Work instruction:
Could you restate word for word only the lines below from the one holding "Image resolution: width=1028" to the one holding "Task: Click the", inclusive, and leave out the pictures?

======== Source records

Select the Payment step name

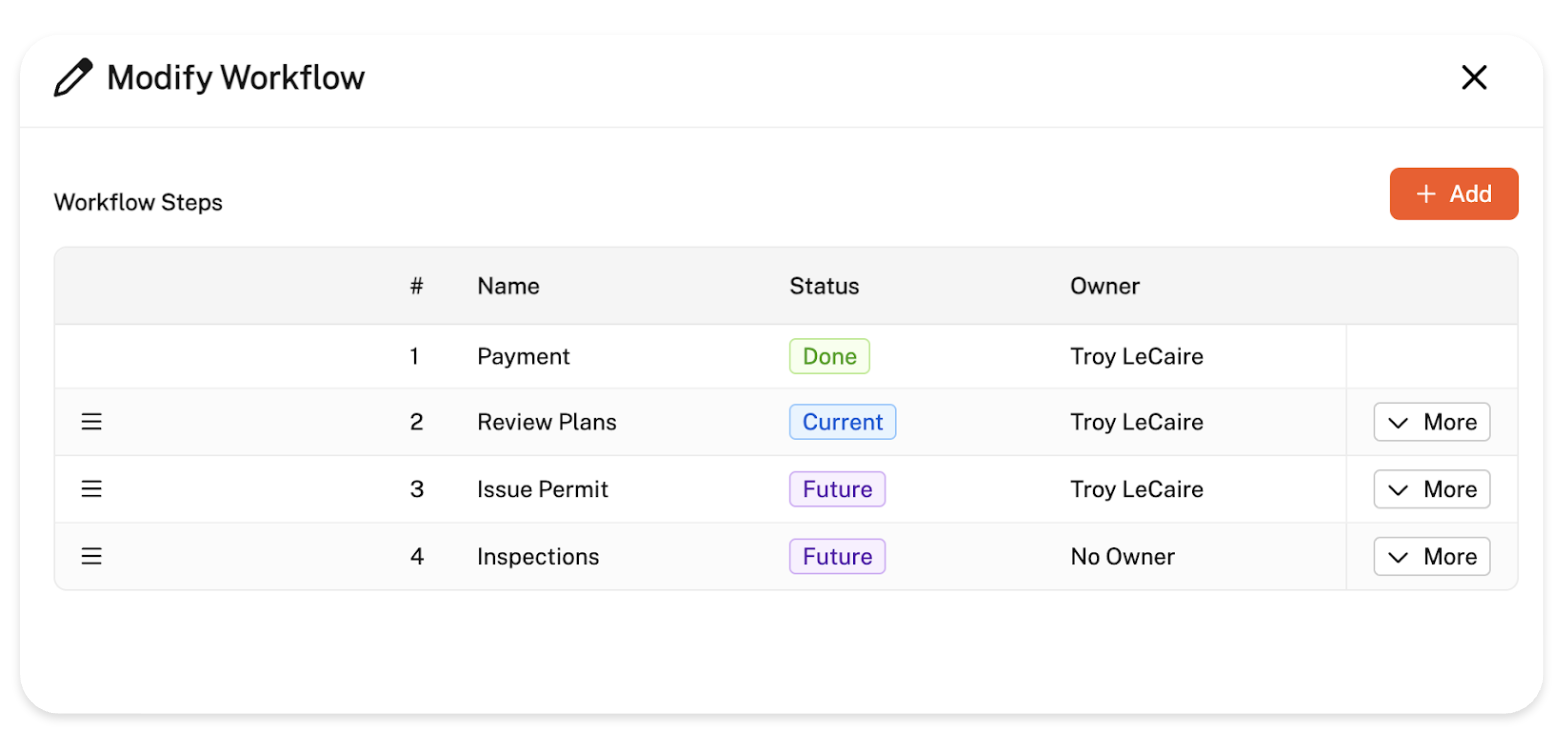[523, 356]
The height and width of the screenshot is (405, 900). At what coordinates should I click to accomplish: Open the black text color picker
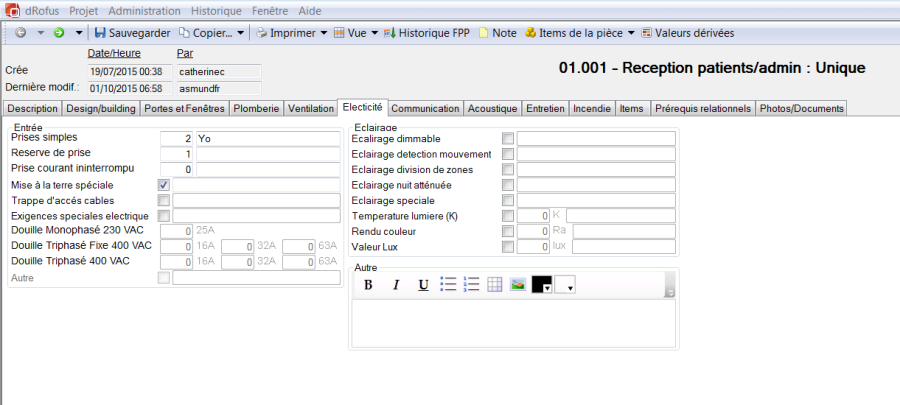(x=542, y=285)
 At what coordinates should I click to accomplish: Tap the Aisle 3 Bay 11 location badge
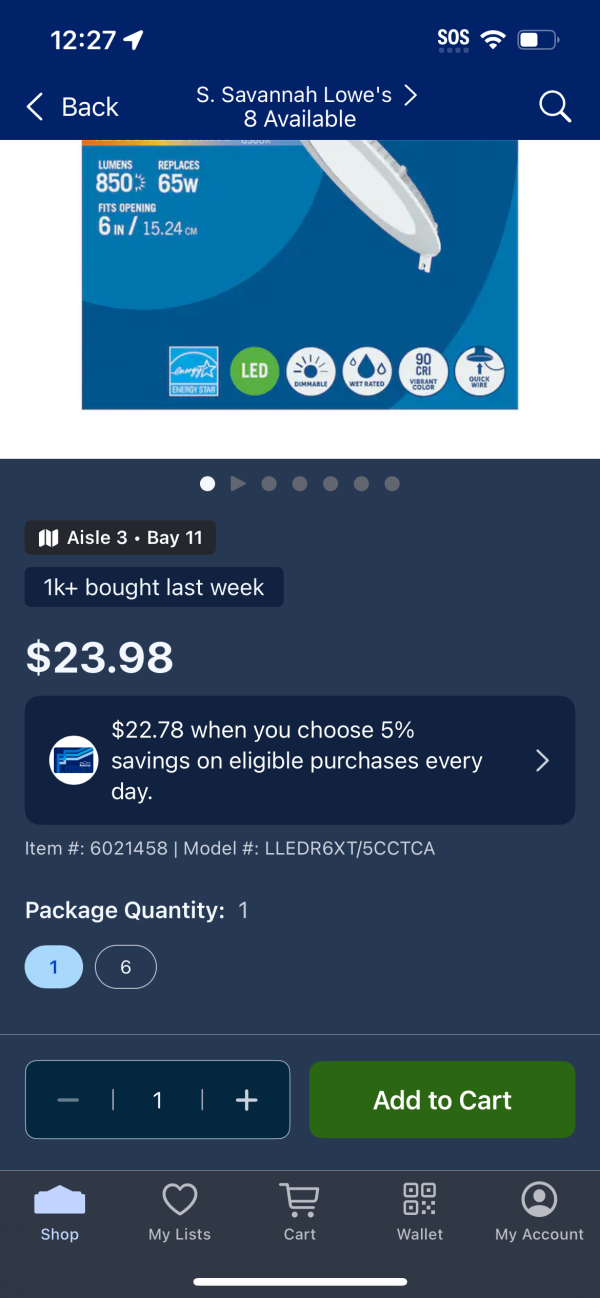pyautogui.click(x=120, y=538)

================
======== Source records

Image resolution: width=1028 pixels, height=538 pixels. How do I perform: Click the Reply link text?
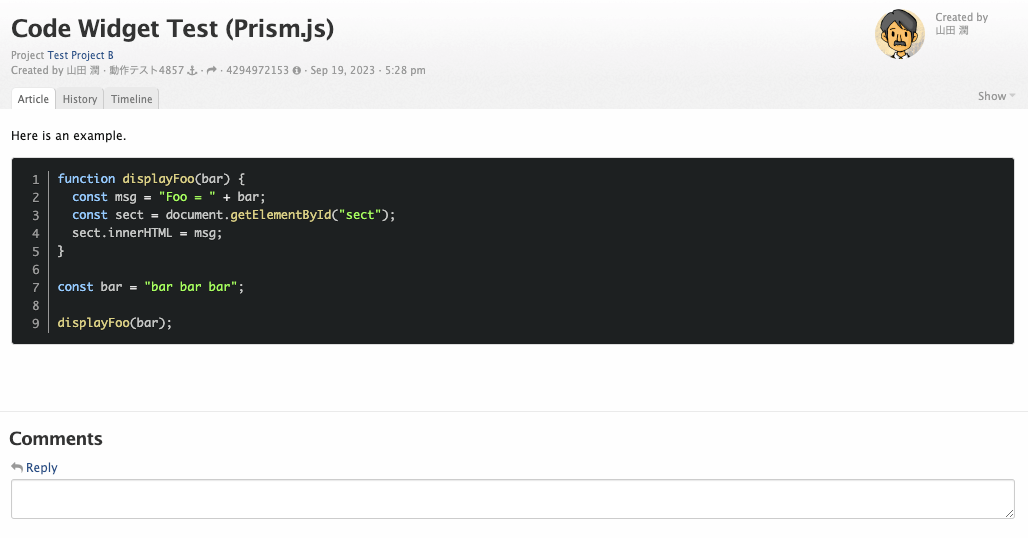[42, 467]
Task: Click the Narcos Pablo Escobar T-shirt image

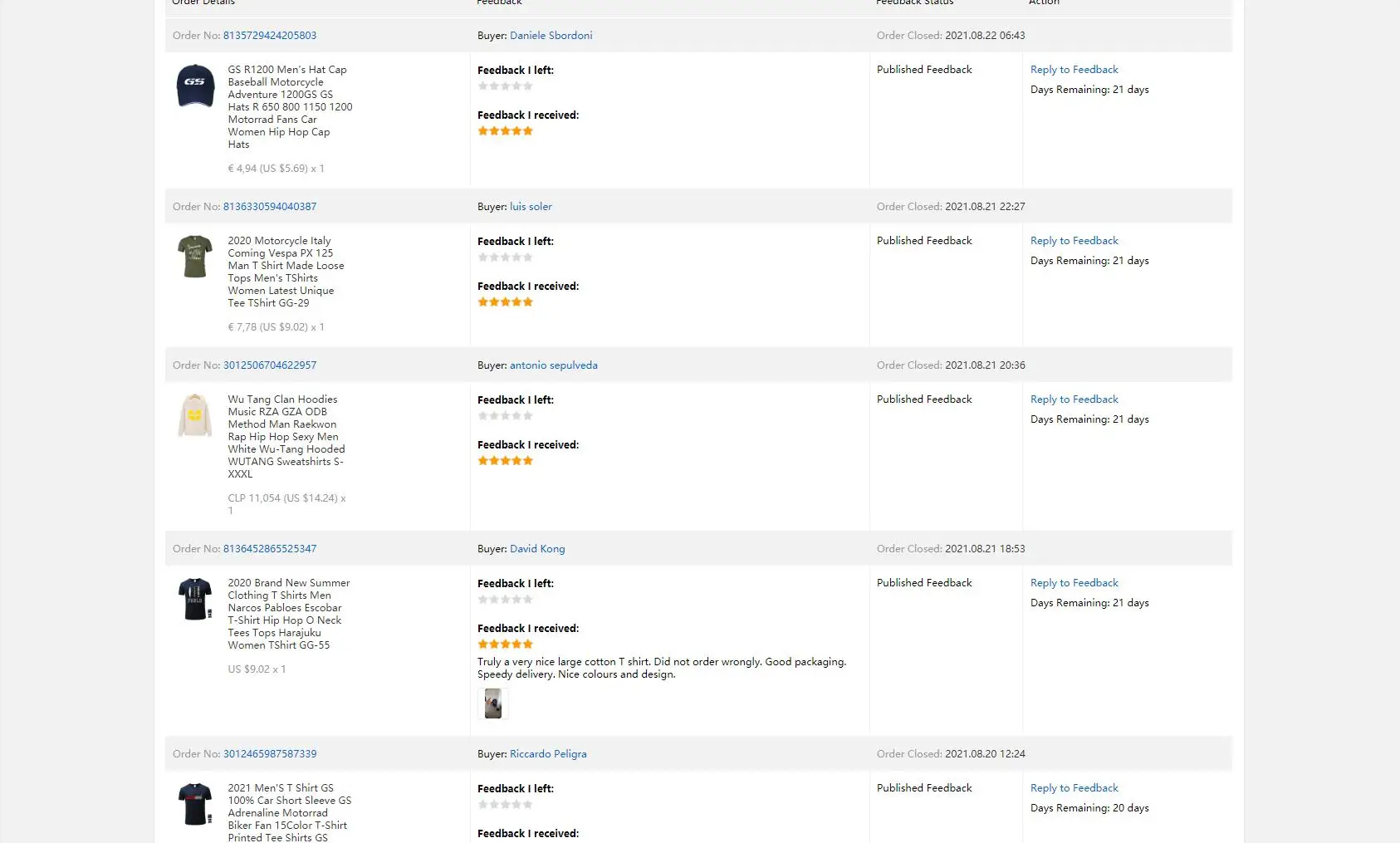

================

Solution for this exercise:
Image resolution: width=1028 pixels, height=538 pixels. How do I perform: Click the Reply link text?
[42, 467]
Task: Click the Narcos Pablo Escobar T-shirt image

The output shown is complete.